A votre avis, l'armée a acheté la "paix" avec les municipalités concernées ? Comment faudrait-il gérer cette situation ? La présence des militaires dans les Bardenas a engendré une histoire de gros sous : La Comunidad de Bardenas Reales ainsi que les communes navarraises qui y sont rattachées reçoivent chaque année une importante compensation financière de la part de l’armée. Si cette compensation s’élevait à seulement 20 000 pesetas par an dans les années 1950 (ce qui correspond à 120 €/an, peut-on alors parler de compensation ?), et bien nous assistons à une véritable flambée des prix durant les décennies suivantes ! D’après certaines sources, au début des années 2000 la Comunidad de Bardenas Reales recevait de l’armée quelques 3 millions et demi d’euros par an (montant partagé à parts égales entre chacune des municipalités membres de la Comunidad), et depuis 2009 cette compensation s’élèverait à 8 millions d’euros par an ! On imagine mal la Comunidad de Bardenas Reales et les municipalités associées se priver de telles sommes ! D’autant que la compensation versée par l’armée devrait atteindre les 14 millions d’euros par an dès 2018 !!! La Comunidad et les maires s’opposeront immanquablement au départ des militaires. De plus, soyons logique, l’armée de l’air espagnole a impérativement besoin d’un champ de tir et de bombardement, il en va de la sécurité nationale ainsi que de sa crédibilité vis-à-vis des autres pays partenaires (ceux de l’OTAN notamment). On peut être un fervent défenseur de la nature sans ignorer cela. La seule solution serait de trouver en Espagne un autre espace désertique pouvant accueillir un nouveau champ de tir, mais où installer ce champ de tir ? Personne n’en veut !
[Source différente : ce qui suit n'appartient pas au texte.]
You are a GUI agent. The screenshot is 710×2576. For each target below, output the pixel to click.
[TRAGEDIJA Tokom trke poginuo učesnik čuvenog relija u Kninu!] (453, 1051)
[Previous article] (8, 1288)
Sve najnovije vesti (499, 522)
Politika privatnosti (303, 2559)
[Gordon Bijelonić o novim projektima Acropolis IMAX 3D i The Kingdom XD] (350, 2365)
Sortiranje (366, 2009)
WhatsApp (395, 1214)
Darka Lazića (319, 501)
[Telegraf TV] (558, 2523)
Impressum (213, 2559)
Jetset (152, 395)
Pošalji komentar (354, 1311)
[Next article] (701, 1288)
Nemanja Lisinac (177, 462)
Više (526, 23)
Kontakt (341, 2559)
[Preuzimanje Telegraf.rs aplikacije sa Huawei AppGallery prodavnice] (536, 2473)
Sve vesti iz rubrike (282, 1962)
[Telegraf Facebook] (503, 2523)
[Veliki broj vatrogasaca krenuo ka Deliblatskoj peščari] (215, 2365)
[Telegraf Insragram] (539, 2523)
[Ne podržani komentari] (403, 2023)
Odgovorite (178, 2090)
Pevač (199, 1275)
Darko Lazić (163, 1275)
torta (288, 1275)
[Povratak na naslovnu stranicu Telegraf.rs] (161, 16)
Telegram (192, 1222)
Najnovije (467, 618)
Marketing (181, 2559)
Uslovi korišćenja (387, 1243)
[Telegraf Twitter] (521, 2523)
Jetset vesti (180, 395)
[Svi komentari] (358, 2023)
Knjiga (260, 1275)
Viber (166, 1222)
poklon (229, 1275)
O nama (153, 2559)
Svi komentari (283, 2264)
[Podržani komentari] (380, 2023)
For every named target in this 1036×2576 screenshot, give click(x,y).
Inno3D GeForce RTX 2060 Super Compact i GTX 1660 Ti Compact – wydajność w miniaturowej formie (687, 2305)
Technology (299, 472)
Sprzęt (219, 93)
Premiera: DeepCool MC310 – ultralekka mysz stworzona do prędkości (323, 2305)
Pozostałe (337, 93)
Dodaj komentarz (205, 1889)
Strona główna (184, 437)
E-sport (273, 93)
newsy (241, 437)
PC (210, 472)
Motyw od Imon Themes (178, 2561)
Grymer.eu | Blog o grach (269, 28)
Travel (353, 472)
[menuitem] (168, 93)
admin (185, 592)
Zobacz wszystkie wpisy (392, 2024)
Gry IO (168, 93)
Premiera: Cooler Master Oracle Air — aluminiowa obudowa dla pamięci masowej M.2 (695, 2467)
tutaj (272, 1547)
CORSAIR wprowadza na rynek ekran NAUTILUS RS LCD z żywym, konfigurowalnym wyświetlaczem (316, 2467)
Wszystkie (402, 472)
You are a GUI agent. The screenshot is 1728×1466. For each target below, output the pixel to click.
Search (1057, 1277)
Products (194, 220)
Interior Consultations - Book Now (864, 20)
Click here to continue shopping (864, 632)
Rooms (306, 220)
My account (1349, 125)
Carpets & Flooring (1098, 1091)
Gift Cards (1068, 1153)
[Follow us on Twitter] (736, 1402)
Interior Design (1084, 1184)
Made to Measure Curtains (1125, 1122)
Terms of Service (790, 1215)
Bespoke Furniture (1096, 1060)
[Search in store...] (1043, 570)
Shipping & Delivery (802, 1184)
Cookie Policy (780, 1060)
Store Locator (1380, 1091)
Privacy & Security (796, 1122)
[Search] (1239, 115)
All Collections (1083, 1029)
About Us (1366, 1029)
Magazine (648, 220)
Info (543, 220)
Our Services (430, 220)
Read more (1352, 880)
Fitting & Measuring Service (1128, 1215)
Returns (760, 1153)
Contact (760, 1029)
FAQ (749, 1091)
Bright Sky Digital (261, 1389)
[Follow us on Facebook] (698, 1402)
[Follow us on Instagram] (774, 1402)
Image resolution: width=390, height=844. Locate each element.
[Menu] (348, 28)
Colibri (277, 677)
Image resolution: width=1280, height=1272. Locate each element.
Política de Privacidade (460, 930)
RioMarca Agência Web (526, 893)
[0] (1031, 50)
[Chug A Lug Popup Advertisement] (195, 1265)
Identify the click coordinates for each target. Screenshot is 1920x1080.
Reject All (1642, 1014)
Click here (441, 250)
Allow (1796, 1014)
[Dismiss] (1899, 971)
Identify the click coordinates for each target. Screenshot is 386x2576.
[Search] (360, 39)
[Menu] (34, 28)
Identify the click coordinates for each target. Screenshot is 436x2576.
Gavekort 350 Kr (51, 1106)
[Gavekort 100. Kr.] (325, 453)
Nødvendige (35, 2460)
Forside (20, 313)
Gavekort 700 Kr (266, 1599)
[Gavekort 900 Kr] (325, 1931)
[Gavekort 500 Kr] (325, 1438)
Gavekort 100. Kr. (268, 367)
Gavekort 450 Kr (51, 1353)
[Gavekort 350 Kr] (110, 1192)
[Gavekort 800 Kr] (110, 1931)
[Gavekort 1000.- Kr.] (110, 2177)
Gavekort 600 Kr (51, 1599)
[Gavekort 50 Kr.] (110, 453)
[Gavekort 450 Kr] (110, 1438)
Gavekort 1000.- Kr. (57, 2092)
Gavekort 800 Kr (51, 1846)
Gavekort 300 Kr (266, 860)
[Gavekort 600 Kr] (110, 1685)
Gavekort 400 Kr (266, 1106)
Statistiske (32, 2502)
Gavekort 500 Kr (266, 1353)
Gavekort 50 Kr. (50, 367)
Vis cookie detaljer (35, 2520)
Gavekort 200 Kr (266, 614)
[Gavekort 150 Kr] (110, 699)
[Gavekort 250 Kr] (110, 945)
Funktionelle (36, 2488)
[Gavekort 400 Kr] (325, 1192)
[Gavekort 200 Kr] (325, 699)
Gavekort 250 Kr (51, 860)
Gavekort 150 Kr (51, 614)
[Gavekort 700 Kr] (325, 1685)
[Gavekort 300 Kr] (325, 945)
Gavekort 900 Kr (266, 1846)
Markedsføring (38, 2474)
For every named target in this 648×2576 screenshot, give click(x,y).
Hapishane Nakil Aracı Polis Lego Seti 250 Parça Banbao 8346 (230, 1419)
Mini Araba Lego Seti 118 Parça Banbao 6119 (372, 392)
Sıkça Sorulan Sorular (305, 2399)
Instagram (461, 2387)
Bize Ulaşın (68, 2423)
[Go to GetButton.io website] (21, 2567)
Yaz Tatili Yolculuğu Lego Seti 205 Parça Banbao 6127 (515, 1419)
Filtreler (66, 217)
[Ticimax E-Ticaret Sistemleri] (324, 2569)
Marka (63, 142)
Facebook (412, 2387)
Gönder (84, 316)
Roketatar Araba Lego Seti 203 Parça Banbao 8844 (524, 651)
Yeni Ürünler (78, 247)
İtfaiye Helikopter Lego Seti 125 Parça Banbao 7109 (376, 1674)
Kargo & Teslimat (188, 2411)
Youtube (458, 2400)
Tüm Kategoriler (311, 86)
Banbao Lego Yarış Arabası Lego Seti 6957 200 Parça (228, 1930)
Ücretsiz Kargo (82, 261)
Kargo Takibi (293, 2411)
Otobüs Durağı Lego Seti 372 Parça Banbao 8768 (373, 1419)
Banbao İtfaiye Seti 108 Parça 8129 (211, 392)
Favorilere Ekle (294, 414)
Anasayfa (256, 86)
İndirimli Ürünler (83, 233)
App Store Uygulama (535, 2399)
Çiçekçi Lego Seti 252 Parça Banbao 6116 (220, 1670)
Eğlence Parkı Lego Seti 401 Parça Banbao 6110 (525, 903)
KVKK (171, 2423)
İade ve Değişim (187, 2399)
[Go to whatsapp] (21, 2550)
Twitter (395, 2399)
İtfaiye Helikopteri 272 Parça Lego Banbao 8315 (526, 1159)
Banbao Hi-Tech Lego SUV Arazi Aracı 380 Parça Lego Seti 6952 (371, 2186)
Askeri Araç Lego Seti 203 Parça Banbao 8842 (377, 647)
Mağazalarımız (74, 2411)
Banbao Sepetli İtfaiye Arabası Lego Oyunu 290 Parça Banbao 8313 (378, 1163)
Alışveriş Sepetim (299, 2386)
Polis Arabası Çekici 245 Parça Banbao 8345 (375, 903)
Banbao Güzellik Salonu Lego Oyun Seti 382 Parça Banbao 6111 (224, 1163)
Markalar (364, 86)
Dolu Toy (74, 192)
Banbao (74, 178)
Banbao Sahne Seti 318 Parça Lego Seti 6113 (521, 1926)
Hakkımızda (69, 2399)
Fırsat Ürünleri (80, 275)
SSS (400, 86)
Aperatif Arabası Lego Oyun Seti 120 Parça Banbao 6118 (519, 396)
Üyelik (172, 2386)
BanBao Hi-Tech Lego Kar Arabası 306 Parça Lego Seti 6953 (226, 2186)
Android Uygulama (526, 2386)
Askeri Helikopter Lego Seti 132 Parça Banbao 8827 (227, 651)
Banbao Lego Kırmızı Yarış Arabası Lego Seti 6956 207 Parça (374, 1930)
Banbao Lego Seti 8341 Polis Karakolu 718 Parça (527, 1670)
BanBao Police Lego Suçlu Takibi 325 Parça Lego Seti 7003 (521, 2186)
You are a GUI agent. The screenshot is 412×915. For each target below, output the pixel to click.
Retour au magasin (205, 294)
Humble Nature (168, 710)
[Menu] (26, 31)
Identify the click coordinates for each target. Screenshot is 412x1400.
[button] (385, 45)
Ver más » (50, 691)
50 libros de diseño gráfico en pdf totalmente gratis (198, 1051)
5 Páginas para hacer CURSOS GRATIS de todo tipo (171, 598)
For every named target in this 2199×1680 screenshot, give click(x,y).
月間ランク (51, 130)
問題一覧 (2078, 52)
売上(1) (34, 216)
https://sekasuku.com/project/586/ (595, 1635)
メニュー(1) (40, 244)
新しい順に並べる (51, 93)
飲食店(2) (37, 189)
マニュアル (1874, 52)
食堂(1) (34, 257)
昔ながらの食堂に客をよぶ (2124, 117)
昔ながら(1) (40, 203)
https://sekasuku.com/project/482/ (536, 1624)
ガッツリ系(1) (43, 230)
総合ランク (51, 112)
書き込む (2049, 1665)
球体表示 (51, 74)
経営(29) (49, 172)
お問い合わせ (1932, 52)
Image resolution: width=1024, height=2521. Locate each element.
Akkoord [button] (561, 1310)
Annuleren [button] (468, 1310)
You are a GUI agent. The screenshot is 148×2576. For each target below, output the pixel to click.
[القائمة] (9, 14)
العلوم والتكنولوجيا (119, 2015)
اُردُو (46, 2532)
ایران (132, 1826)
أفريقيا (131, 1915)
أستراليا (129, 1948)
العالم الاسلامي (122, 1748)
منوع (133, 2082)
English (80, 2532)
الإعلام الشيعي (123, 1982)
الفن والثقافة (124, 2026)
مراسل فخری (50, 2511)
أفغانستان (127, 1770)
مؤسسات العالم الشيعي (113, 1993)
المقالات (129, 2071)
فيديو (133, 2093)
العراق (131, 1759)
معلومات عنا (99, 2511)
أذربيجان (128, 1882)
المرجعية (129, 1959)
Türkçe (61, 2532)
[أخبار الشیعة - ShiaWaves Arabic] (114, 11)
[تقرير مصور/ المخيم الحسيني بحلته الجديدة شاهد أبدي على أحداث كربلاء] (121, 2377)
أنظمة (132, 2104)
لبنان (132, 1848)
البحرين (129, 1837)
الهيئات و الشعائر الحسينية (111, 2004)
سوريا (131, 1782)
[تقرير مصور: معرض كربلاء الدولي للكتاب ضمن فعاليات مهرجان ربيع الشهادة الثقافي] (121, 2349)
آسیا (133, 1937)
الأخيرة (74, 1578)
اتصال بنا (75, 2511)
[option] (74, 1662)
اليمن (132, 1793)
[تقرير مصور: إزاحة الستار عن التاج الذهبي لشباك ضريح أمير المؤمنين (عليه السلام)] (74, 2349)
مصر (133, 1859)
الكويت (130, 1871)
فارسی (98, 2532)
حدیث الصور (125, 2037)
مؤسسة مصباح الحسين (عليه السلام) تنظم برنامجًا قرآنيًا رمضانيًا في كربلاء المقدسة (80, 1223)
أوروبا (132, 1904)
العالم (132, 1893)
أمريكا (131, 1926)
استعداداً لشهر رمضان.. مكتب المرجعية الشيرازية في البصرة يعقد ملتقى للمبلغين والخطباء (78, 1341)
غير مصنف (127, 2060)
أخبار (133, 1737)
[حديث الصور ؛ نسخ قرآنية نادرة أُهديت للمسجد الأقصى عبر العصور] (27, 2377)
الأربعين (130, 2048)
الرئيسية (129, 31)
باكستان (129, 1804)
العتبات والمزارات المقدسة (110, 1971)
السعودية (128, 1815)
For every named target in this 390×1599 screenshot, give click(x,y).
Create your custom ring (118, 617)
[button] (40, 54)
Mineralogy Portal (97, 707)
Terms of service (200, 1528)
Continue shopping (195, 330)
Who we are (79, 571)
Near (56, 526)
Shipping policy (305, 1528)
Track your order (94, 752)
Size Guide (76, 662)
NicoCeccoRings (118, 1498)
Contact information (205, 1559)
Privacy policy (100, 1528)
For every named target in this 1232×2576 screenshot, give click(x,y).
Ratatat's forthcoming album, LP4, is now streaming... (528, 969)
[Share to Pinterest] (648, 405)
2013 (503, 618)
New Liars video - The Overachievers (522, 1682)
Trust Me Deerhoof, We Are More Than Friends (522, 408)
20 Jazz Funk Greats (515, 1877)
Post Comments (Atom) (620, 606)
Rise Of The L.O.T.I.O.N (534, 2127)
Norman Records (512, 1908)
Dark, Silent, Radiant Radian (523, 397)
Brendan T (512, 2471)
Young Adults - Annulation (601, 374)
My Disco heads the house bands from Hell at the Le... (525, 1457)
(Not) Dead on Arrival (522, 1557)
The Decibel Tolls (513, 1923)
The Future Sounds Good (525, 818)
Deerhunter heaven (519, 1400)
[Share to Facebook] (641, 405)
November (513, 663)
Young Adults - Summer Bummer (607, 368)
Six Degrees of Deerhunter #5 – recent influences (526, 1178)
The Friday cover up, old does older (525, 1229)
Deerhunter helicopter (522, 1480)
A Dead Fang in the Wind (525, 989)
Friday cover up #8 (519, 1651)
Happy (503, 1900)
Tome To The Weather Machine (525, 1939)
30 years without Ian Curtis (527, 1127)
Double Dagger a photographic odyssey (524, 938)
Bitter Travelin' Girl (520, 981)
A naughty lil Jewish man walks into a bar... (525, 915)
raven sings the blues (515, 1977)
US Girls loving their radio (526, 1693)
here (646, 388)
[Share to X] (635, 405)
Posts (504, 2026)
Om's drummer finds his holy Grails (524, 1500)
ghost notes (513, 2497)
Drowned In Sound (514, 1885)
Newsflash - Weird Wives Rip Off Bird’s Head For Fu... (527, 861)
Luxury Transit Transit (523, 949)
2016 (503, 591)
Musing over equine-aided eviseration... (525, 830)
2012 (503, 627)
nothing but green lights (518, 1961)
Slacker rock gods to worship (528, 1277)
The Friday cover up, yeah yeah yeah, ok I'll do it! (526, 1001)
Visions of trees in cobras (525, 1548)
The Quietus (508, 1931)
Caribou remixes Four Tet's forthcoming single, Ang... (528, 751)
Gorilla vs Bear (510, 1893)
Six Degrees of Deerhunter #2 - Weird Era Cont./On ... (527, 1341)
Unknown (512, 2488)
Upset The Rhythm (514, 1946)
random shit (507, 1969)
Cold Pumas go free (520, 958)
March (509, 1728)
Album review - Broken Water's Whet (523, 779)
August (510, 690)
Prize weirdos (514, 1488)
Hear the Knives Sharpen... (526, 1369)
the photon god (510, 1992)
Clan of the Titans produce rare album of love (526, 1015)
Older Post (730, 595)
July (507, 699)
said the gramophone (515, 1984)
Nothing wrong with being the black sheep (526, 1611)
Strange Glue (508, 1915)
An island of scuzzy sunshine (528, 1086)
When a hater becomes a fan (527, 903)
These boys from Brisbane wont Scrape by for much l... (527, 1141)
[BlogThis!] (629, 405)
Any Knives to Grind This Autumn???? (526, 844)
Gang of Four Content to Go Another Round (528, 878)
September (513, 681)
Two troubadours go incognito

Quoi qu’il en soit le débat n’a plus lieu d’être, le polygone de tir et de bombardement des Bardenas Reales étant dorénavant déclaré « Zone d’Intérêt pour la Défense Nationale ». L’évidence s’impose donc d’elle-même, les militaires ne quitteront jamais les Bardenas. 6.- Vous avez écrit des livres et fait un site internet très complet, souvent en Espagne nous avons besoin d'un regard extérieur pour nous rendre compte de ce que nous avons. Vous avez eu le sentiment de réveiller des consciences ? Mon site internet et mes livres sont rédigés en français et s’adressent donc aux français.
En toute modestie, je peux dire que la quasi-totalité des français qui visitent les Bardenas ont probablement lu l’un de mes livres, et plus sûrement consulté mon site internet. J’ai donc une grosse responsabilité et je dois faire très attention à ce que j’écris. Mon site est le plus complet que l’on puisse trouver sur internet, même en Espagne il n’existe aucun équivalant en matière de Bardenas. J’y notifie de très nombreuses informations et recommandations, et on y trouve des photographies, des cartes, des adresses, ainsi que l’actualité des Bardenas. J’ai aussi le devoir d’éduquer mes internautes avant qu’ils ne se rendent dans les Bardenas. J’insiste donc beaucoup sur le respect de la réglementation touristique locale, sur la protection de la nature, mais aussi sur la courtoisie dont nous devons faire preuve envers ceux qui nous accueillent (les espagnols en général, les navarrais en particulier).